TASK REQUIREMENTS
From the line containing "Screen dimensions: 753x815" down to the last line of the records below, give every line again without any change.

PROVIDED DATA

▼

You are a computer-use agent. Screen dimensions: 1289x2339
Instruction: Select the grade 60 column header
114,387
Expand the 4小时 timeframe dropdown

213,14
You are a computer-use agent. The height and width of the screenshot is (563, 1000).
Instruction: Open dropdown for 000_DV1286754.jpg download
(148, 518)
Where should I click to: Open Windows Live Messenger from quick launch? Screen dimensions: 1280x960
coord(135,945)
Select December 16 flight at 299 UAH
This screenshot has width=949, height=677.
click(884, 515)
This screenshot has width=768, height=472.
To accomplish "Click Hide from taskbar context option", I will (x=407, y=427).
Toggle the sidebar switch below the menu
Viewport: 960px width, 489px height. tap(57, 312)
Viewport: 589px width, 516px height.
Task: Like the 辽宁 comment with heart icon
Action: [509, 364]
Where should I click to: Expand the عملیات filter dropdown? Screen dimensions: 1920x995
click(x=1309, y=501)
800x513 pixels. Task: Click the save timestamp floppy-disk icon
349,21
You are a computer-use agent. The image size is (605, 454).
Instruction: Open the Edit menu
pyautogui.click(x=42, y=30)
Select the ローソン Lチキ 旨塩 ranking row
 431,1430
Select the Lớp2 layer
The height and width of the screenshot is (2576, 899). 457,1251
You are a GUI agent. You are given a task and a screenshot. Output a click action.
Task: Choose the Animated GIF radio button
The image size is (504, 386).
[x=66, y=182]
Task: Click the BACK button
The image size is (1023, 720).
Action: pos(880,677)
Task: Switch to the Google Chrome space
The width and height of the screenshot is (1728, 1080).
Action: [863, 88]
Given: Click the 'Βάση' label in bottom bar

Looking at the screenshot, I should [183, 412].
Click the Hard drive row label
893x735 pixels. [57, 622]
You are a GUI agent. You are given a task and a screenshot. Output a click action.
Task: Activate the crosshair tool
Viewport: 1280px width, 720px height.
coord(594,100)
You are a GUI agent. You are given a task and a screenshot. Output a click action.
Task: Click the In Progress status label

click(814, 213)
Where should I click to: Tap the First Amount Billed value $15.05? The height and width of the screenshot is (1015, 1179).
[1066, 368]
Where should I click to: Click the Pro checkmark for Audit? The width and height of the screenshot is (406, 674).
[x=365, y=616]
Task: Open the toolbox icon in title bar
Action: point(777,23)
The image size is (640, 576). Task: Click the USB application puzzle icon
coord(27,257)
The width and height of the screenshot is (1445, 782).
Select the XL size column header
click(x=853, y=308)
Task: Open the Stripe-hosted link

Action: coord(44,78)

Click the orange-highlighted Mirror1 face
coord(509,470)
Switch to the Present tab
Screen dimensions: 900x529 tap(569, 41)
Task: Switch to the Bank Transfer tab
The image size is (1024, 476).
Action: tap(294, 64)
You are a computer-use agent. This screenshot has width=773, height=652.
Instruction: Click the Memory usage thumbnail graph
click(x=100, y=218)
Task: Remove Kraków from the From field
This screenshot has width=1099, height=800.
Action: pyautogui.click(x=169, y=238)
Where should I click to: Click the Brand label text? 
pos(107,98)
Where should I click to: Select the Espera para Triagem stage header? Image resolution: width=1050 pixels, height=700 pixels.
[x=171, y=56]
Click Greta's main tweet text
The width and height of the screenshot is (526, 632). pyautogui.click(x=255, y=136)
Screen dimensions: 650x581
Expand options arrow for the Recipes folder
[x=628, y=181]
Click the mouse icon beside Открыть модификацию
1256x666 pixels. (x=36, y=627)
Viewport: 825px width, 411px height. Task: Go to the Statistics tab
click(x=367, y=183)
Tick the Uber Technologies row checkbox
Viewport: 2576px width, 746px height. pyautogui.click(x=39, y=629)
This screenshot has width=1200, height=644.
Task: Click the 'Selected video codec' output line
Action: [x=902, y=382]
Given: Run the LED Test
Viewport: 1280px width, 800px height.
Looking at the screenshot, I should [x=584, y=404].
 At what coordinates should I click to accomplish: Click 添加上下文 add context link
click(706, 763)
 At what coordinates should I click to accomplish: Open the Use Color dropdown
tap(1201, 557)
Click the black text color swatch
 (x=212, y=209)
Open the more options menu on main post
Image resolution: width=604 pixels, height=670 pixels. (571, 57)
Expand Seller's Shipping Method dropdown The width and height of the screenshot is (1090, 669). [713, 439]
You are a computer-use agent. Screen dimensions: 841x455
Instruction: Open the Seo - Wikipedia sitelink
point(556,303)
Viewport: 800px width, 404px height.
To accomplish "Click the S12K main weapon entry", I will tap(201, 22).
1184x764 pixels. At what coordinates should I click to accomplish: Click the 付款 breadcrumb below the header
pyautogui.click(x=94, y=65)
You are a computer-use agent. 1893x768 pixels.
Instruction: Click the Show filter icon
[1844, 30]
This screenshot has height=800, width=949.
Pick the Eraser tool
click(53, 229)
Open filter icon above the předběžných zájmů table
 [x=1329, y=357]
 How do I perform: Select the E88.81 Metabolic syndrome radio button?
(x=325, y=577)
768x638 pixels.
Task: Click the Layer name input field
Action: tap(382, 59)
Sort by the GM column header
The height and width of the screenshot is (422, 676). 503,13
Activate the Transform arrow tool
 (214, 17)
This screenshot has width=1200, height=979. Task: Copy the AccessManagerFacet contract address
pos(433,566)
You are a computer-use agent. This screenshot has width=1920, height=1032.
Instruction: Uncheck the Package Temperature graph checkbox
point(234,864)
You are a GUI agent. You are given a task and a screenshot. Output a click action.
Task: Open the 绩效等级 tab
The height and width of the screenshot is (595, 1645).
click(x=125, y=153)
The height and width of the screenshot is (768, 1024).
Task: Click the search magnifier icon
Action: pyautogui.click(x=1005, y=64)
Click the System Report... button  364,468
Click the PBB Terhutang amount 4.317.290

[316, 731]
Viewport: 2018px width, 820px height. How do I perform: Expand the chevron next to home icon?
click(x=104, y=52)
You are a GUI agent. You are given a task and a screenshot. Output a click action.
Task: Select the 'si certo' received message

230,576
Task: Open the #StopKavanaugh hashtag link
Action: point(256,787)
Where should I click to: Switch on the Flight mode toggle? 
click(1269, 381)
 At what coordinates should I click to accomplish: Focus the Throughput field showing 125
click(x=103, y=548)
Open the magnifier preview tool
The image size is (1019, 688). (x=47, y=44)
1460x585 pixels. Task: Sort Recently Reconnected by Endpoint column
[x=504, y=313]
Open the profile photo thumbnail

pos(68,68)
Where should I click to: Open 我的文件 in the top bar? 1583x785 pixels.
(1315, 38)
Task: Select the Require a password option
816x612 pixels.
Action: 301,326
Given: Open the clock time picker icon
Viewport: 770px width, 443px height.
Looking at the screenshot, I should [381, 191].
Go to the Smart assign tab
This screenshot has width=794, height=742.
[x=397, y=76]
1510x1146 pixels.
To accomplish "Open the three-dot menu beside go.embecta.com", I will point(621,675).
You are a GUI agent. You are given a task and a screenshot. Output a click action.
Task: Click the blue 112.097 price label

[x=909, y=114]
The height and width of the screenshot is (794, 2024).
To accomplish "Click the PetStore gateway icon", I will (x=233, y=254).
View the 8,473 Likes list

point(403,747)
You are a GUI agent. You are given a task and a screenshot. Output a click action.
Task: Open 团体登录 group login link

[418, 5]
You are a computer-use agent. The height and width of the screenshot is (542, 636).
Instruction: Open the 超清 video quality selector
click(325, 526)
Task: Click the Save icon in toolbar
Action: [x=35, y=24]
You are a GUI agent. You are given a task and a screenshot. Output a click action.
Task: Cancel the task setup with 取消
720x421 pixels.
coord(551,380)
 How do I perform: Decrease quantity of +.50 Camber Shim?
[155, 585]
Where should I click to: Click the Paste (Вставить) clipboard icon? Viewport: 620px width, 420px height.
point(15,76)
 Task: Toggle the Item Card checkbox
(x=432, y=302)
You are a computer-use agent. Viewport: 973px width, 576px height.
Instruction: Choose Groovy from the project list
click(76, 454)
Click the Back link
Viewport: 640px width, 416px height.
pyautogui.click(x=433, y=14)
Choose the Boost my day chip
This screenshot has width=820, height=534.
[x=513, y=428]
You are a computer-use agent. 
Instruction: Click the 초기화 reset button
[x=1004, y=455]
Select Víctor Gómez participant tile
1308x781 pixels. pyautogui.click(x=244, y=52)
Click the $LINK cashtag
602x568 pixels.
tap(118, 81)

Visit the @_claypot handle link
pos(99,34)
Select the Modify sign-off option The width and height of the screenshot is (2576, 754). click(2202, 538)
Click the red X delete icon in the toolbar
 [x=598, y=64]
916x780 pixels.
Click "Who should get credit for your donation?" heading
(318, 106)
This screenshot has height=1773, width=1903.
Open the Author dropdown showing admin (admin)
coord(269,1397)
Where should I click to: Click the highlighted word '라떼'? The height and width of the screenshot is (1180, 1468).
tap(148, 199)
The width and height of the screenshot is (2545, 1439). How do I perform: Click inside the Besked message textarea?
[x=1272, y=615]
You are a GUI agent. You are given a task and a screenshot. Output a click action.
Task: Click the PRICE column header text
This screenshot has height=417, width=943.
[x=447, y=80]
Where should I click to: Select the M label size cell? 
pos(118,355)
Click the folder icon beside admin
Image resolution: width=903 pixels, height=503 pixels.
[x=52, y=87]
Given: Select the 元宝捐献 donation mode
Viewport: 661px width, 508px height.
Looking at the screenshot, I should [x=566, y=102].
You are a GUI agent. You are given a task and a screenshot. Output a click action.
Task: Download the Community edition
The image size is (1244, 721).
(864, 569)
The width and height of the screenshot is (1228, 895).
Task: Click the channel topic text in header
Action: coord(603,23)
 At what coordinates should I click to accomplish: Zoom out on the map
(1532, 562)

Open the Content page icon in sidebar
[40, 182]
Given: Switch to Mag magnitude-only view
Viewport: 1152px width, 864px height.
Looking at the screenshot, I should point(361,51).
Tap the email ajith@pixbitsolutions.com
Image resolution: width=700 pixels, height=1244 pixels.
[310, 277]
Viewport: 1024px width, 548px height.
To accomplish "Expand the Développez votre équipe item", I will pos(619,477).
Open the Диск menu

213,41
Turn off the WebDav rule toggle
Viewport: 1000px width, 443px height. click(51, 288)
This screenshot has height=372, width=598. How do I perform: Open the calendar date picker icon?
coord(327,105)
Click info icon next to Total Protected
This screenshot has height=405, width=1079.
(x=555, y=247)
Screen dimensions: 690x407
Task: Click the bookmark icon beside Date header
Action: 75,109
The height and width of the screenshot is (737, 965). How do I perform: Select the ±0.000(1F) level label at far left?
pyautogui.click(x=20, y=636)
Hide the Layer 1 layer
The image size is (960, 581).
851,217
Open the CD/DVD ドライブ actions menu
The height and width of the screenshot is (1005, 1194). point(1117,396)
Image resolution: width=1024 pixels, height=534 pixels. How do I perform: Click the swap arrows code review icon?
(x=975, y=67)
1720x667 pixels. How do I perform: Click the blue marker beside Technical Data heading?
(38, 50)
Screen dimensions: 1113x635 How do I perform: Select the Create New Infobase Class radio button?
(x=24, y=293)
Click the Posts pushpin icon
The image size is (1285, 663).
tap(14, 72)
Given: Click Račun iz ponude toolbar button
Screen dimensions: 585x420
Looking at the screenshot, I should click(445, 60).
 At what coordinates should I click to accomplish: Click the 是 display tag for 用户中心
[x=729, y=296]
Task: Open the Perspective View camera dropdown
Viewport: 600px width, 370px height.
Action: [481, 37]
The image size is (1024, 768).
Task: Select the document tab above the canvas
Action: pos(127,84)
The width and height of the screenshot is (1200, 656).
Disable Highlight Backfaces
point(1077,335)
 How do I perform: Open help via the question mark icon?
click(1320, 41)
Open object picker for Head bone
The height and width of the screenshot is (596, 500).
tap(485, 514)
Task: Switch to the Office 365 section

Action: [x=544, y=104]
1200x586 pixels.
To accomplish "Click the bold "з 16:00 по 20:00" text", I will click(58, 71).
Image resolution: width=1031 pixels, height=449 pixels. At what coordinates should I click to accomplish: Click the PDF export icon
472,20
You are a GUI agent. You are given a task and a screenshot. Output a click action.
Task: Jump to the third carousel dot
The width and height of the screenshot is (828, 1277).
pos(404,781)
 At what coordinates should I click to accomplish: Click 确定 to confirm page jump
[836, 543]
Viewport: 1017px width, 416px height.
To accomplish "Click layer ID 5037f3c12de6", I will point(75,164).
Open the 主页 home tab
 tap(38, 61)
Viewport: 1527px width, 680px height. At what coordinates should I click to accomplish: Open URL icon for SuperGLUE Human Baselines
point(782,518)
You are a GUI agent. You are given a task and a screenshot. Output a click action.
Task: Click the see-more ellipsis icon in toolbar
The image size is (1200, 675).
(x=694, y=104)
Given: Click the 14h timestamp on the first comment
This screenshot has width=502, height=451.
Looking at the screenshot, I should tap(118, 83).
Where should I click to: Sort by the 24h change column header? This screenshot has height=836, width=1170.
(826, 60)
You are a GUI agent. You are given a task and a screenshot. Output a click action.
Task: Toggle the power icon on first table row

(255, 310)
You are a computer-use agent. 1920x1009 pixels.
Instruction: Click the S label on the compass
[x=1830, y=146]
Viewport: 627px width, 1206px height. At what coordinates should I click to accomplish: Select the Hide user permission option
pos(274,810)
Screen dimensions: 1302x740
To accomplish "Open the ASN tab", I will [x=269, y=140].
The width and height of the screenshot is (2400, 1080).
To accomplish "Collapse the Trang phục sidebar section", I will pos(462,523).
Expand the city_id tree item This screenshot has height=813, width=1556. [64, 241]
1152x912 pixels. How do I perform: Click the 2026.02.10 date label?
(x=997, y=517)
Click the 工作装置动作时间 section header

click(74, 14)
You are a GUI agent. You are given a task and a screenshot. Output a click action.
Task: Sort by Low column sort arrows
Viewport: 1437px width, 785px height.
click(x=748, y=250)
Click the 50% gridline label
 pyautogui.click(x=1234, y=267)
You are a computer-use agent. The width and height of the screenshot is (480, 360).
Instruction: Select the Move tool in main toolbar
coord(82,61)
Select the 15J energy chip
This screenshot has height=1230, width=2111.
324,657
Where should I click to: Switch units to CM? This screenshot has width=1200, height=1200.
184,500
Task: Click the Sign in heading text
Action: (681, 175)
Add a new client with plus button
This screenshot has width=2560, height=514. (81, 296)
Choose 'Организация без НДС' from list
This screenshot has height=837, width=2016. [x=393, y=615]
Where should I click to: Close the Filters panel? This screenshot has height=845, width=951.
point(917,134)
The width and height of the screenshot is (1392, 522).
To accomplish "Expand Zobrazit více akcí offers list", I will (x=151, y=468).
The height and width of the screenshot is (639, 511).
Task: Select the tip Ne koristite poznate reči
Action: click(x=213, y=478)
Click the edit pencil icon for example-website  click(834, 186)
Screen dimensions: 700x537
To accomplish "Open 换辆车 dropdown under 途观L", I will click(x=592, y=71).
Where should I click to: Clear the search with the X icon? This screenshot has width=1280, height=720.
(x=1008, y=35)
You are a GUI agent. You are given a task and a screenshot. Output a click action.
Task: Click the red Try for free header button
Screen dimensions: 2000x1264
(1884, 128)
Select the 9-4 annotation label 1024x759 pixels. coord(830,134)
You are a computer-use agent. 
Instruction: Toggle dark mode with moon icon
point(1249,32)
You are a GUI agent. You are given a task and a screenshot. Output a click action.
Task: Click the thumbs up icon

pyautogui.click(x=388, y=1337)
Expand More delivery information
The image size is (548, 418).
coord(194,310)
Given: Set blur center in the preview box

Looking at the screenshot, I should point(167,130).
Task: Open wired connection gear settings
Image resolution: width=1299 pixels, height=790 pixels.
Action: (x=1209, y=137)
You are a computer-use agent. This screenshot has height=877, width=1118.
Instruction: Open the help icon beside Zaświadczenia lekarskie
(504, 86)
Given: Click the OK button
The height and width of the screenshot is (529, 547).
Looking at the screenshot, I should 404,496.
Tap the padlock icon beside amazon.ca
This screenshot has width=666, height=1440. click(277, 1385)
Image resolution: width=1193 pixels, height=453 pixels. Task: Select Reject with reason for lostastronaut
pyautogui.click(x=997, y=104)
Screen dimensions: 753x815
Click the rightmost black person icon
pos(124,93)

▲

EXPECTED OUTPUT
Screen dimensions: 753x815
Click the rightmost black person icon
pos(124,93)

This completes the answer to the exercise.